DO: Live below your means
In order to retire early, you must live below your means in order for the math to work. You can't spend everything you have coming in and still expect to have money for your future. Rework your budget to live on a lower percentage of your income.
DO: Save early, and save often
The easiest way to accumulate enough savings to retire early is to start saving at a young age and save with every paycheck. The power of compounding interest works in your favor if you start your retirement savings in your twenties. Contribute the maximum amount to your retirement plans on every paycheck. When you hit age 50, IRS tax guidelines allow you to contribute more.
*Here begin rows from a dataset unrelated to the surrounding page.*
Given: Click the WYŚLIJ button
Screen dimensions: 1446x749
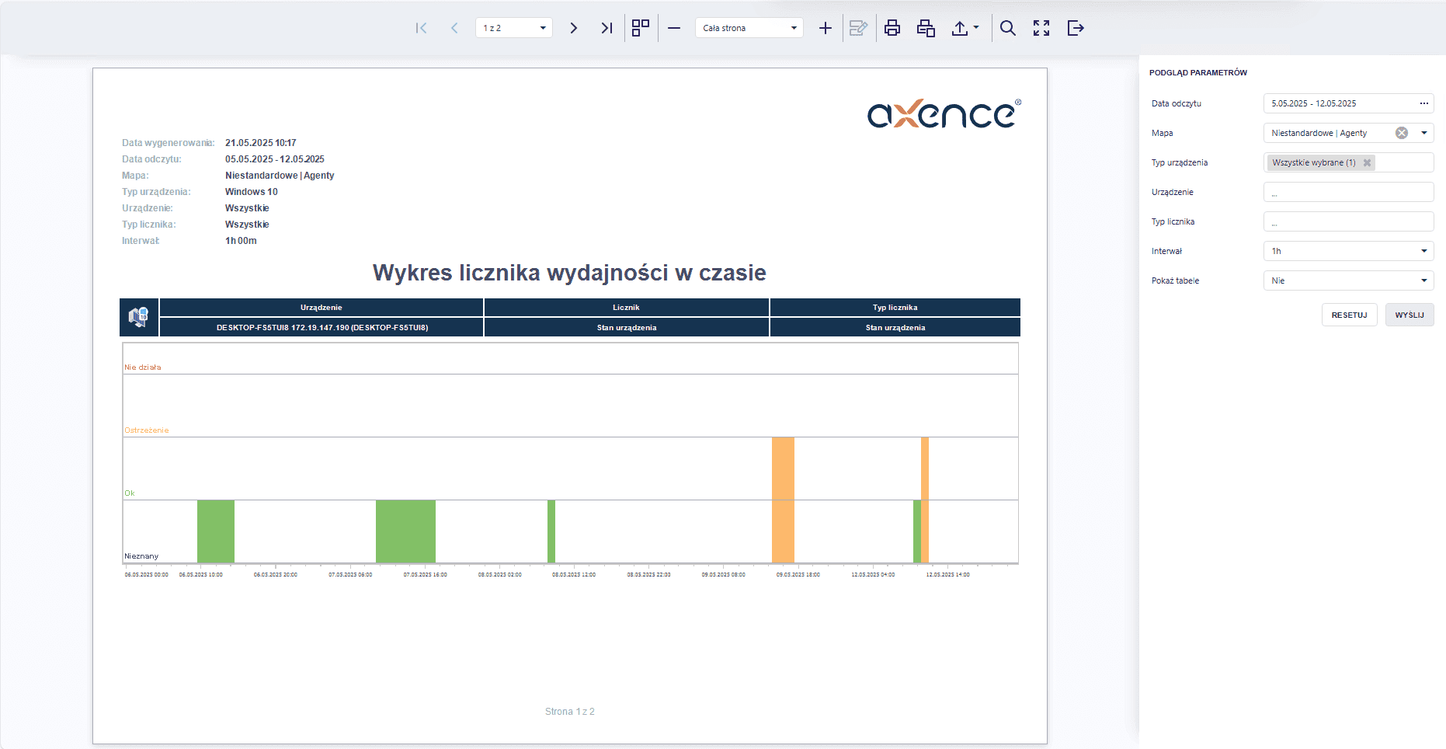Looking at the screenshot, I should [x=1410, y=315].
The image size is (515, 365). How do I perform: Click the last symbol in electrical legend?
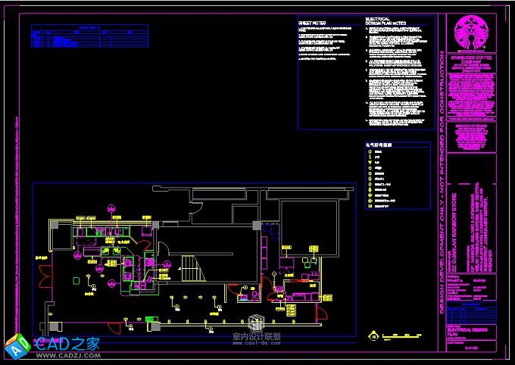pos(370,205)
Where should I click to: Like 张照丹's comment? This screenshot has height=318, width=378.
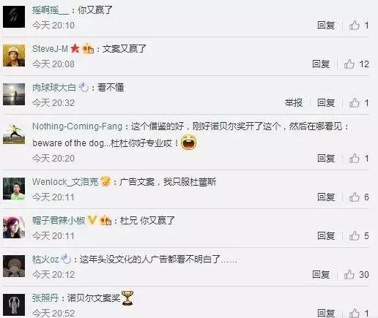coord(355,313)
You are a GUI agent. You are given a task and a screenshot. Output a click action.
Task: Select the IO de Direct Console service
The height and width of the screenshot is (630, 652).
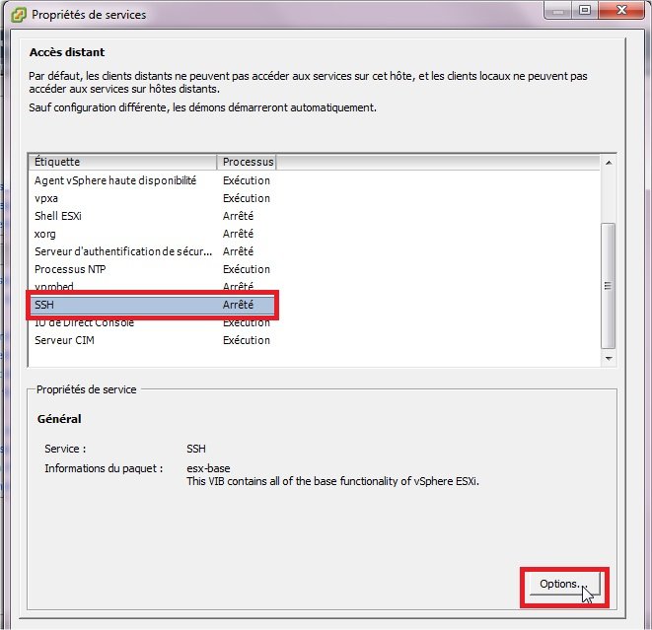point(84,323)
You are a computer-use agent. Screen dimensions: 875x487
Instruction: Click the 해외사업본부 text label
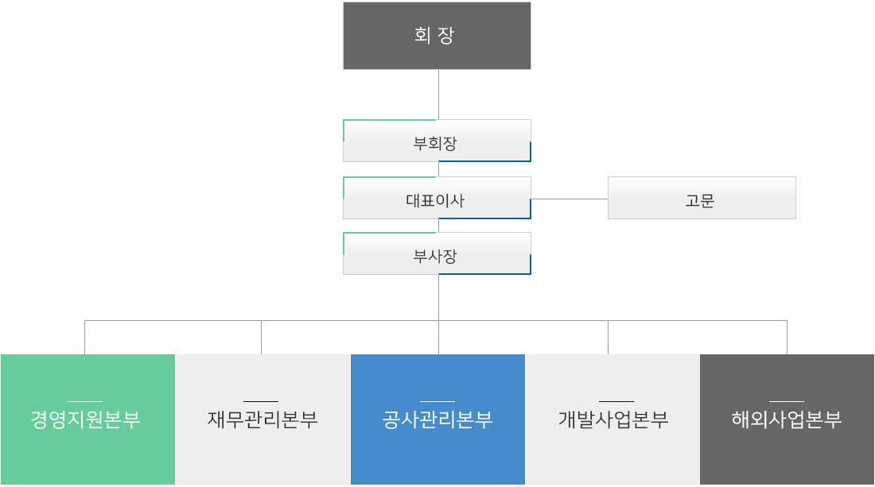tap(787, 419)
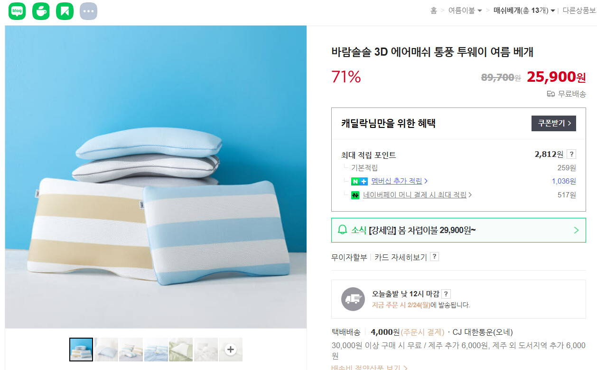Share via the green cafe cup icon
Viewport: 597px width, 370px height.
click(41, 11)

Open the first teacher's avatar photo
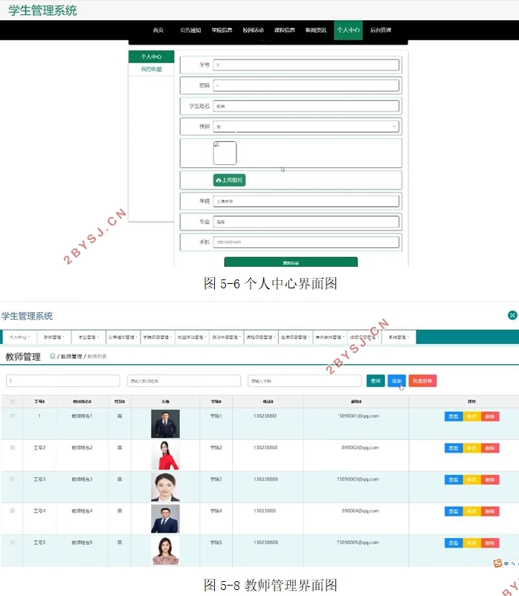(165, 424)
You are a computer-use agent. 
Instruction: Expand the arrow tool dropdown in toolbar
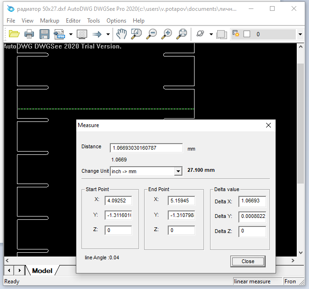coord(108,34)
DON'T: Rule out a part-time job
You can still quit your full-time stressful job and retire while working a part-time job. Sometimes, a part-time job when combined with your savings provides you with enough extra income to manage your cost of living. Find a part-time job in a field you enjoy, so that it doesn't seem like work.
DON'T: Resist moving to a different place
If you live in a high-cost-of-living area, move to a different place to save on expenses. Consider an area where housing and taxes are cheaper. Moving to a lower-cost area enables you to stretch your dollars and live comfortably on less income.
If you are planning an early retirement, you must adjust your lifestyle and plan ahead. If you maximize your savings first and then work part-time in a lower-cost area, you have a greater chance of achieving your early retirement goals.